TEXTO PARA ANÁLISE →
▶
Perdoar não é fácil. Talvez porque nas nossas cabeças, o foco do perdão está no outro, não em nós. E repare-se como a lógica subjacente a não perdoar tende a ser tautológica: não perdoamos porque o que foi feito é imperdoável. Mas a realidade é que por detrás da rejeição ao perdão estão muitas vezes crenças poderosas acerca do que ele representa: humilhação, fraqueza, perpetuação da injustiça. Somos levados a pensar que perdoar é abrir a porta a uma nova ofensa, é ser palerma, «bonzinho», ingénuo ou até ter falta de coragem e de determinação. E assim vamos sustentando e alimentando a raiva.
◀
EXERCÍCIO →
Pode retomar o texto sobre o perdão logo a seguir à última frase e dar-lhe continuidade? Os registos constituem material à parte, sem ligação ao texto.

CONJUNTO DE REGISTOS →
▶
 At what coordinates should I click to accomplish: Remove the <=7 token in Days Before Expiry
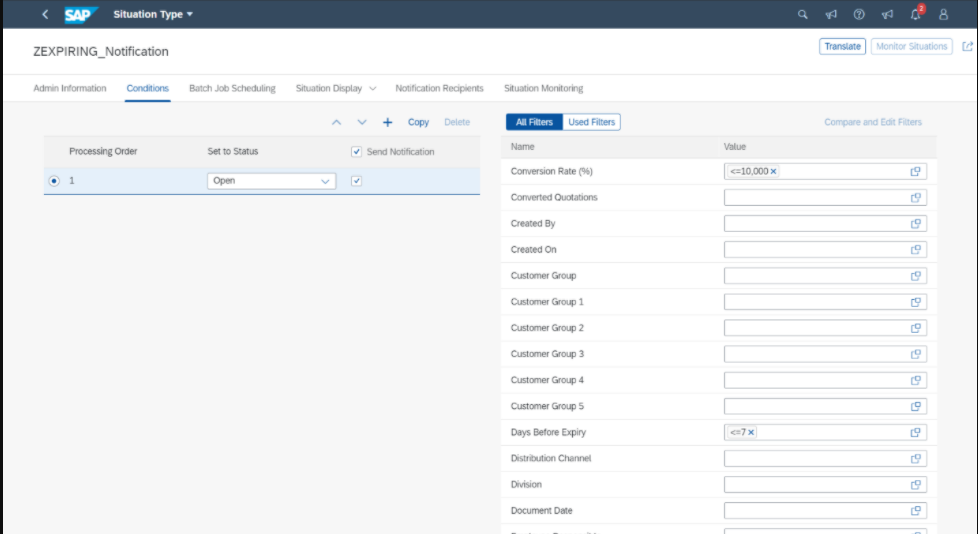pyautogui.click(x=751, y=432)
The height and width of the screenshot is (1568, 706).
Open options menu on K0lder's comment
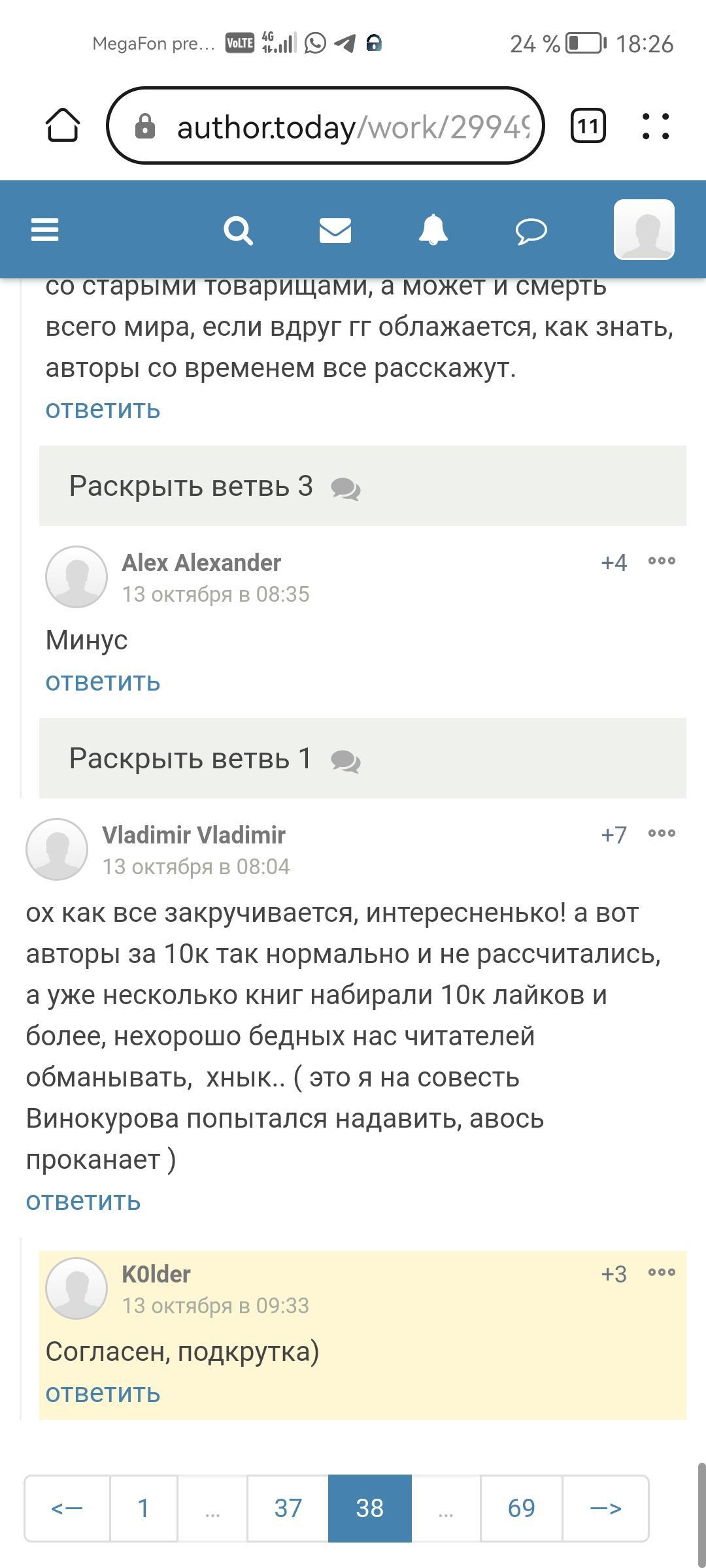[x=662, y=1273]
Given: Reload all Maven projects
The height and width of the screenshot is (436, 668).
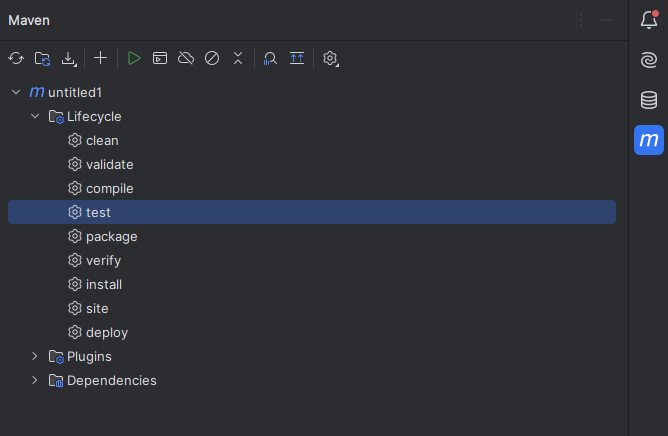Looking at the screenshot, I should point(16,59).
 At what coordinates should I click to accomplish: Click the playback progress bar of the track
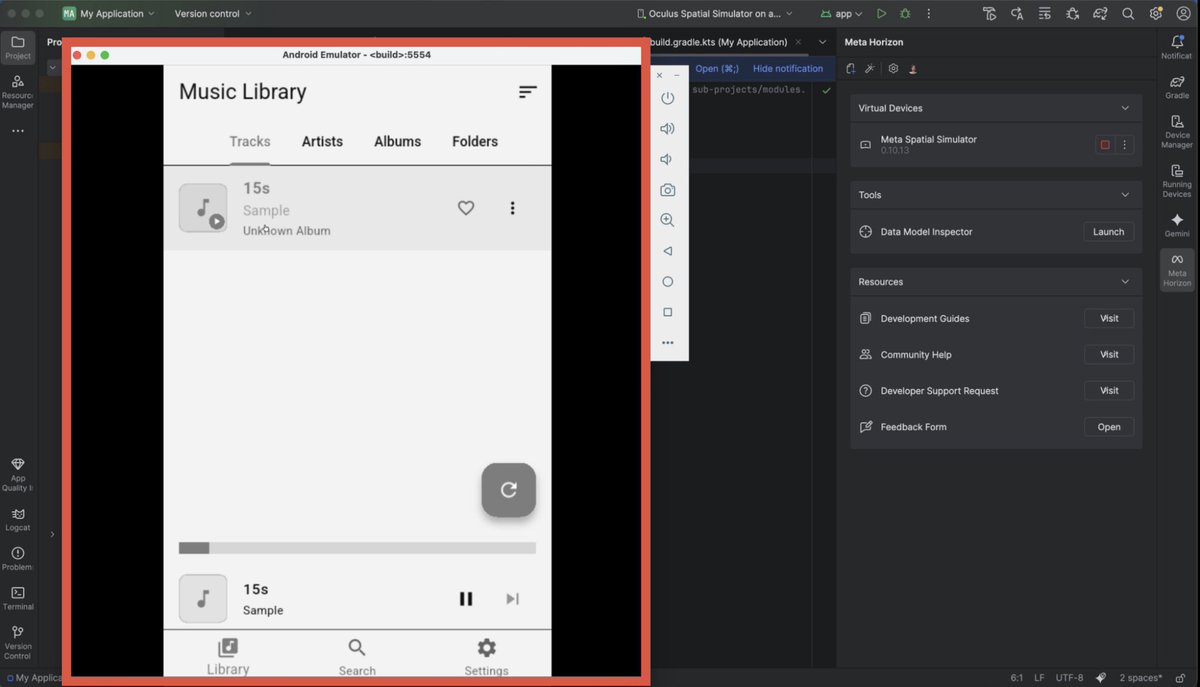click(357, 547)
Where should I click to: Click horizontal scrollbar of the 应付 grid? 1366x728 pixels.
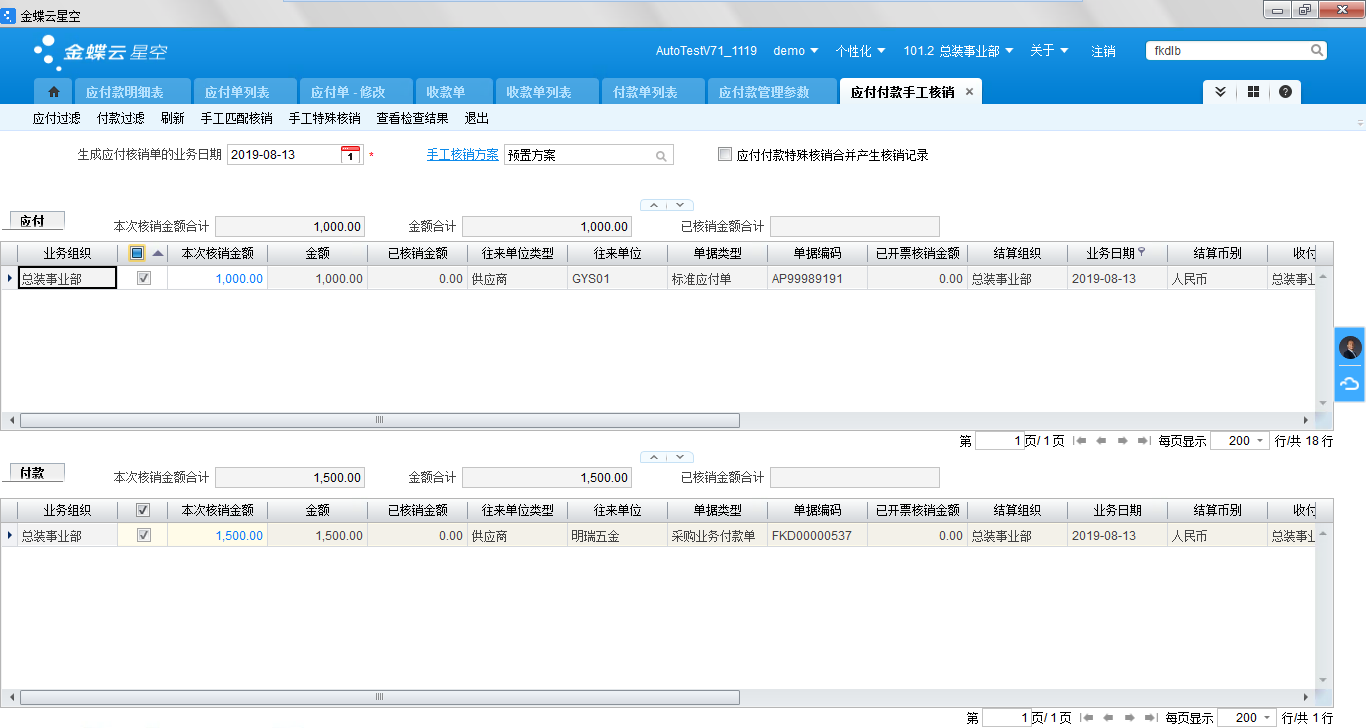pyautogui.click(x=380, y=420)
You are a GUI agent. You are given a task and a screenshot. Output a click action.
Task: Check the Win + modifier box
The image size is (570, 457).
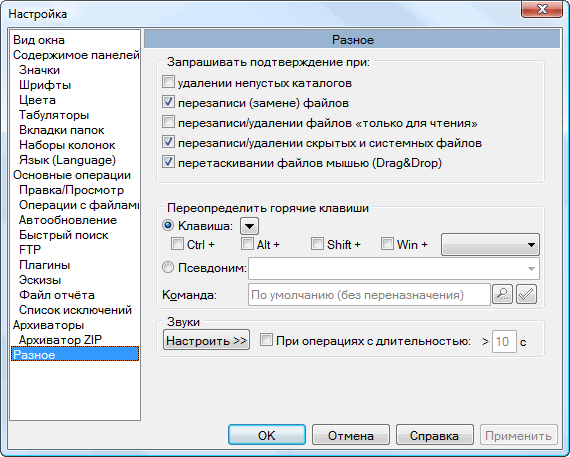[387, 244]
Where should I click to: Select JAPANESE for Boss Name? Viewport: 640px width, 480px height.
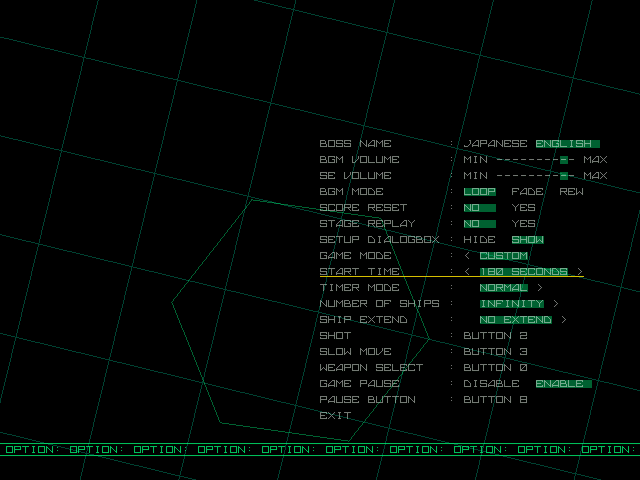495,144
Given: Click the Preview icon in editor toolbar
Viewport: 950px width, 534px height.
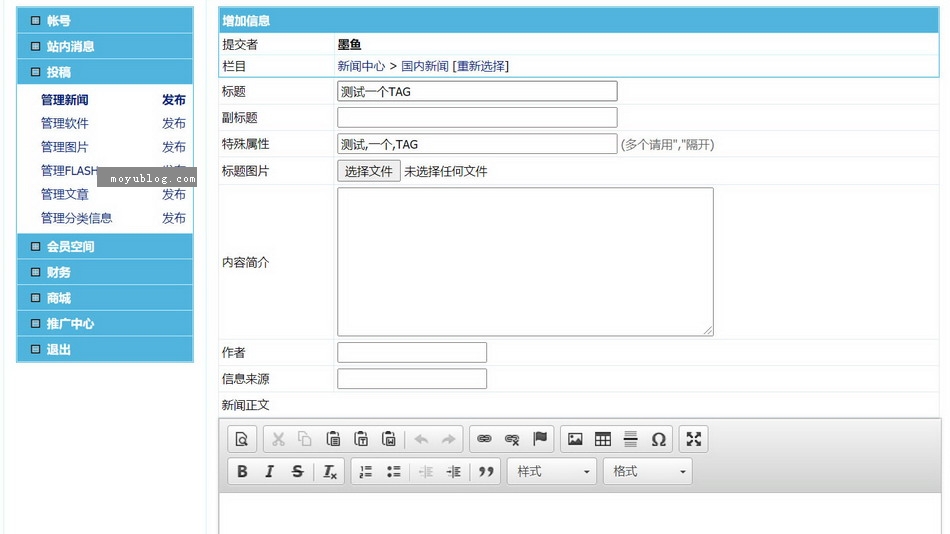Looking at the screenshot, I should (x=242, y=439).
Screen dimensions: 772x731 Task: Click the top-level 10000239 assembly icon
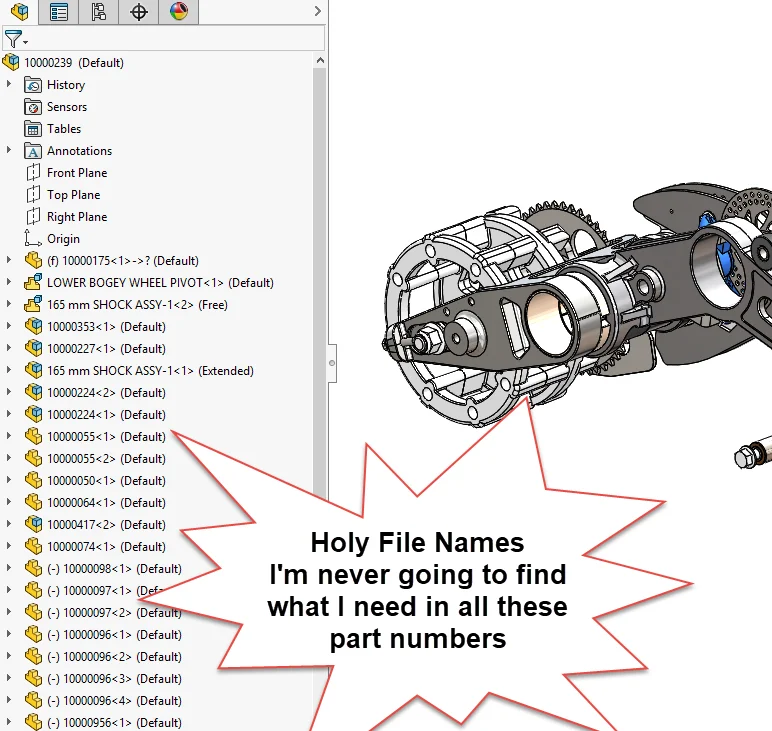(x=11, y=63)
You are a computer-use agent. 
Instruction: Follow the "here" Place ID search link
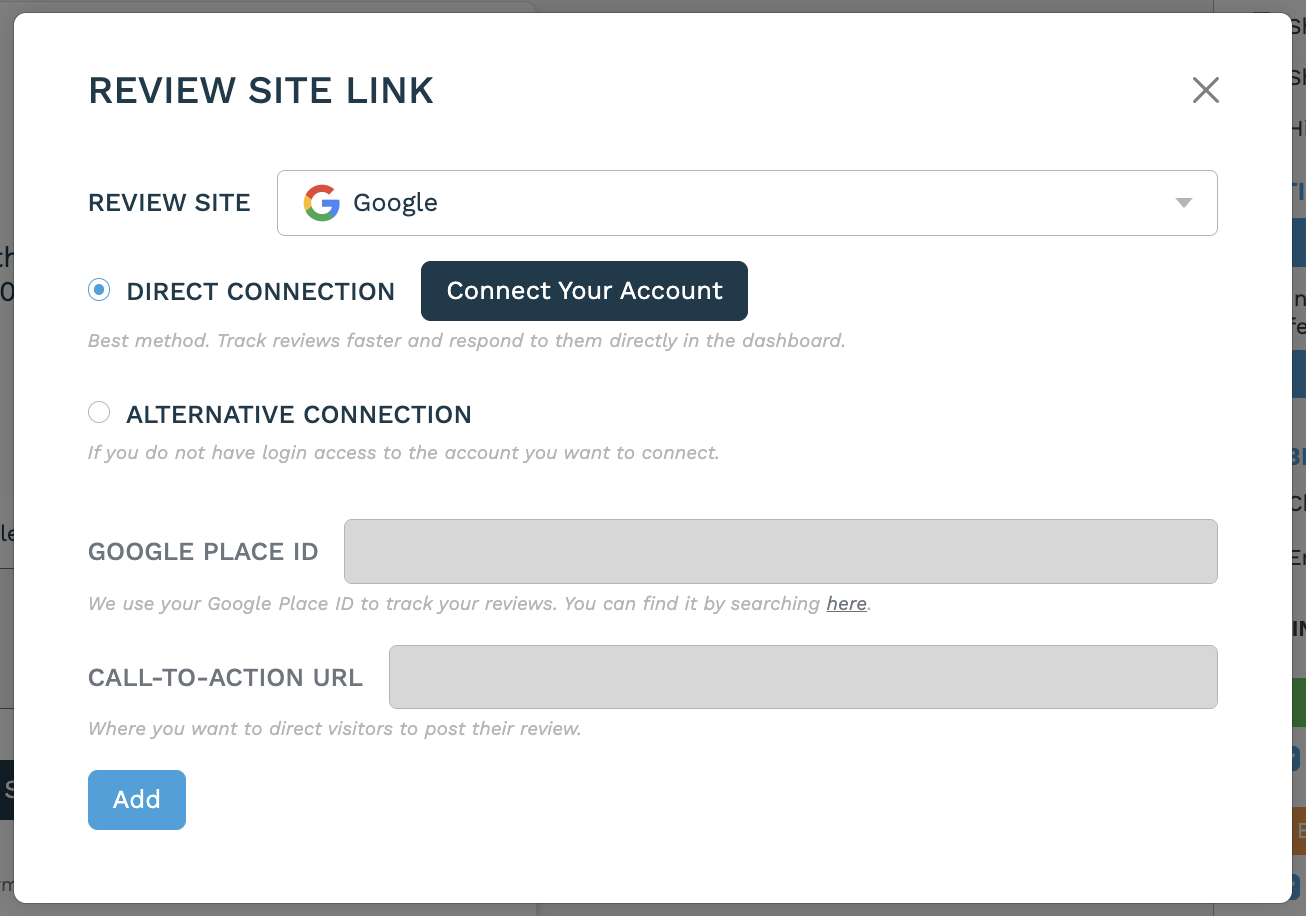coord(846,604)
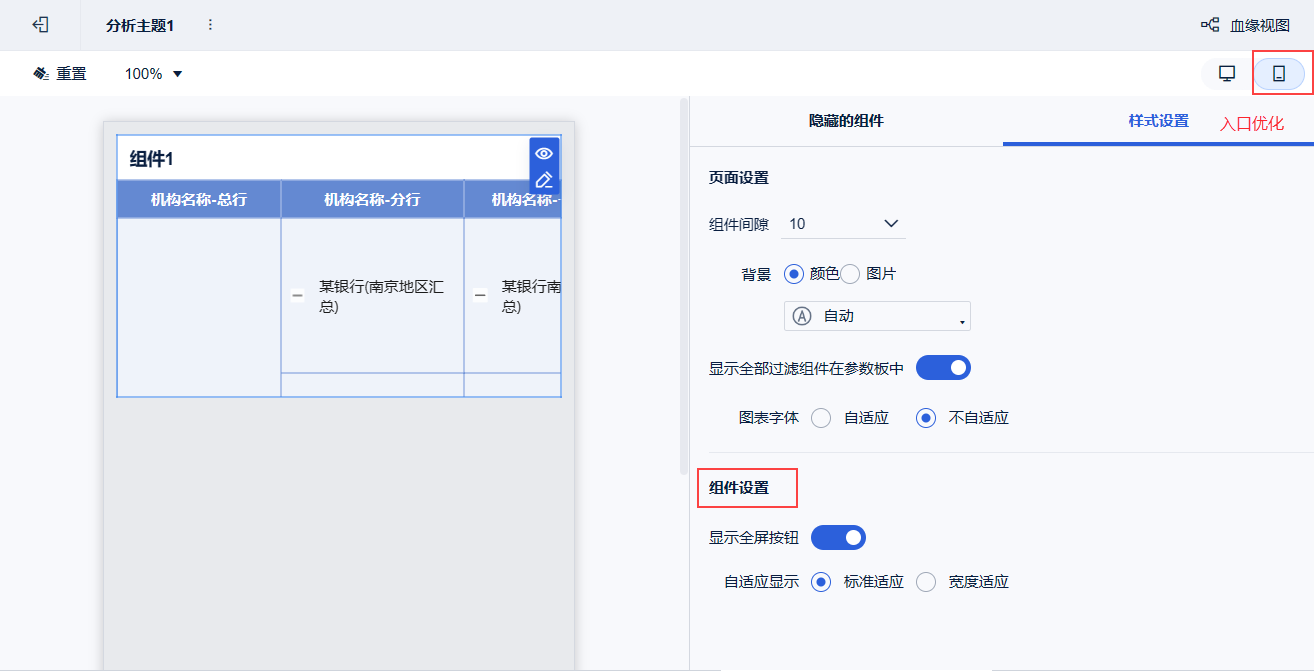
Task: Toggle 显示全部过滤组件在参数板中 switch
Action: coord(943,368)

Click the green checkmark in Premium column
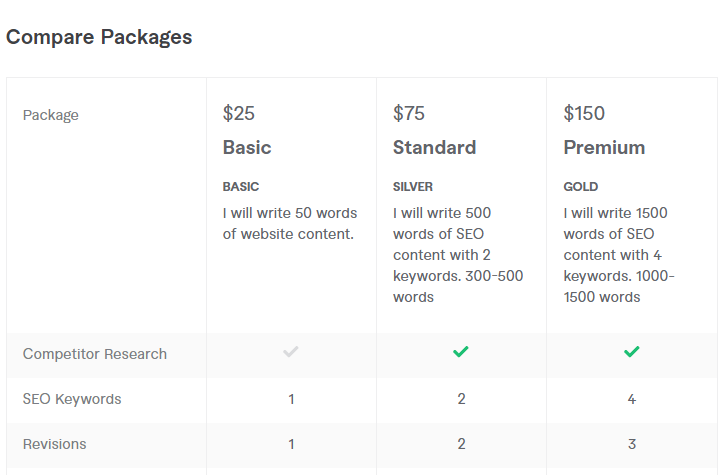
◀
RESPOSTA AO EXERCÍCIO →
No entender de Helena Marujo, professora do Instituto Superior de Ciência Sociais e Políticas, cuja principal área de investigação é a psicologia positiva, a tendência anti-perdão é também uma tentativa de luta contra o esquecimento. «O preconceito emerge porque receamos – e muitas vezes com razão – que o perdão apague da nossa memória individual e coletiva as atrocidades, injustiças, violências, desumanizações. Para uma espécie racional como a nossa, o sentido de evolução é essencial, se achamos que ao perdoar passamos uma borracha sobre o dano, temos medo de que esse perdão não nos leve a essa melhoria, que nos assegura também mais hipóteses de sobrevivência. Pensamos também, por vezes, que perdoar é perder poder, numa situação em que muitas vezes já nos sentimos desempoderados.» Mas perdoar não é nem deve ser esquecer.
Na verdade, trata-se sobretudo de parar de escarafunchar na ferida e deixar que a cicatriz se forme. Seligman, o pai da psicologia positiva, defende que o perdão não faz mais do que enfraquecer o poder que os acontecimentos negativos têm de provocar raiva e amargura. E permite reescrever a história e renovar a memória. «Perdoar é sempre ser protagonista de uma nova história. Deverá ser uma tomada de decisão determinada, que é muitas vezes libertadora, desconstrutora de narrativas e histórias de vida rigidificadas, que só se renovam com o perdão. Podemos afastar-nos e proteger-nos de quem nos feriu, humilhou, destruiu, manipulou, trouxe sofrimento e ao mesmo tempo perdoar», defende Helena Marujo.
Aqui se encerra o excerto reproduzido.